Read the data, and whenever a line holds the word "vouchers", report that line.

Stored data entries:
· · ·

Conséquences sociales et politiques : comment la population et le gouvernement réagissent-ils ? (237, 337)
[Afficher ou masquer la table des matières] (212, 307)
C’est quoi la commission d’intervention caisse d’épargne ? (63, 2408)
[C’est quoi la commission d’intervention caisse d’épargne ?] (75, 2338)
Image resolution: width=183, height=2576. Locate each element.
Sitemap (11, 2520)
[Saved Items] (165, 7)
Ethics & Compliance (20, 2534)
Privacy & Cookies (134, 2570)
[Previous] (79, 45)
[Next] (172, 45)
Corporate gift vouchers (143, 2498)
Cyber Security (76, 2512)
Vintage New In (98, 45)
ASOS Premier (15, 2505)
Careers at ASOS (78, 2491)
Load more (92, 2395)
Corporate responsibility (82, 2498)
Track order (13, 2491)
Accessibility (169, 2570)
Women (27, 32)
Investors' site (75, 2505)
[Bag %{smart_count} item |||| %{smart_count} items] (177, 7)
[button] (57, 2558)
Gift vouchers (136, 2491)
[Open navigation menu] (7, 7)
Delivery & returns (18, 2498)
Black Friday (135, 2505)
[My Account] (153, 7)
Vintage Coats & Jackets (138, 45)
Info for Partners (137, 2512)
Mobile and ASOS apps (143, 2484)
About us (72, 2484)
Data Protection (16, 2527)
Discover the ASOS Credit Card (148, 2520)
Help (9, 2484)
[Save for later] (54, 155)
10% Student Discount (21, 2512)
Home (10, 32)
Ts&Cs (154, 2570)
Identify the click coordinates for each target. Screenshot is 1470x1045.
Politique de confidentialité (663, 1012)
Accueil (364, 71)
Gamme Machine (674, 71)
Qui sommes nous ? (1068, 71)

· · ·

EXPECTED ANSWER
Corporate gift vouchers (143, 2498)
Gift vouchers (136, 2491)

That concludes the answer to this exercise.